Этот год был для Боркхаузена очень тяжел. Тех двух тысяч, которые ему перевела фрау Гэберле, он тоже не получил. Почта, в ответ на его просьбу о переводе этих денег, сообщила ему, что они изъяты гестапо, так как получены преступным путем, и пусть он свяжется с гестапо. Нет, Боркхаузен не связался с гестапо. Он не желал больше иметь никакого дела с этим бесчестным Эшерихом, и Эшерих больше никогда не посылал за Боркхаузеном.
Итак, все провалилось; но еще хуже было то, что Куно-Дитер совсем не вернулся домой. Сначала Боркхаузен все еще повторял про себя: «Ну, подожди у меня! Только покажись!» рисовал себе картины порки и грубо обрывал Отти, когда она со страхом спрашивала, куда делся ее любимчик.
Однако, неделя шла за неделей, и без Куно-Дитера его положение дома сделалось почти нестерпимым. Отти стала просто ведьмой и превратила его жизнь в сущий ад.
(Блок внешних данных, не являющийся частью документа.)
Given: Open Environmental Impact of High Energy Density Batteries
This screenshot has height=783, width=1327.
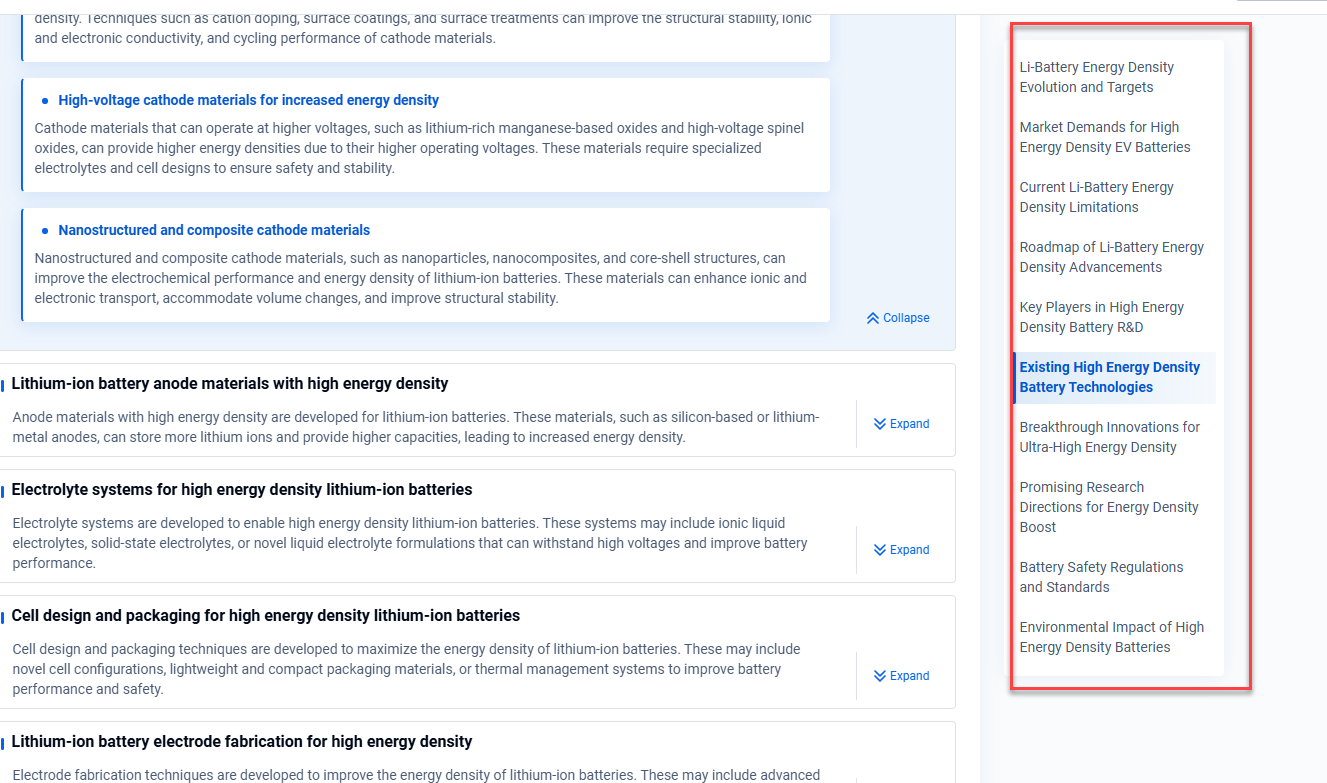Looking at the screenshot, I should tap(1111, 637).
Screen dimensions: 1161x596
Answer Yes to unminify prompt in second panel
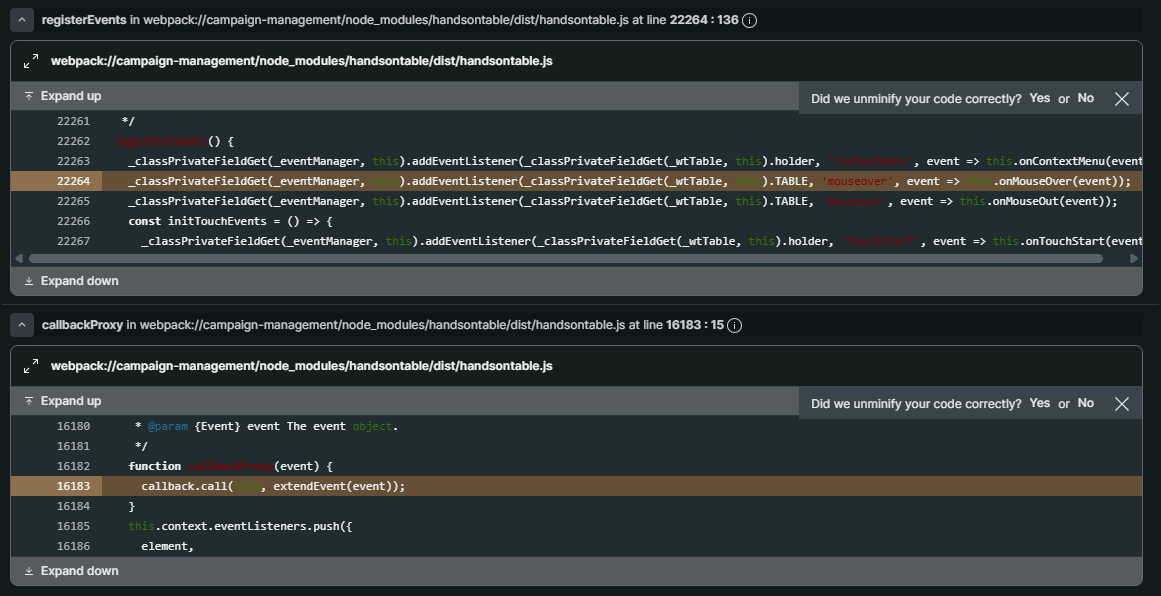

Ему было, в конце концов, все равно, пусть парень хоть совсем не возвращается, тем лучше: одним обжорой на его шее меньше… Но Отти просто как бешеная становилась от беспокойства за своего любимца, казалось, она и дня не может прожить без Куно-Дитера, а раньше она ведь и по отношению к нему не скупилась на брань и побои.
Наконец Отти совсем рехнулась, она побежала в полицию и обвинила собственного мужа в убийстве сына! А с такими людьми, как Боркхаузен, в полиции не церемонятся. Репутацией он там пользовался неважной и даже, можно сказать, самой дурной, и его тотчас же привлекли к уголовному суду.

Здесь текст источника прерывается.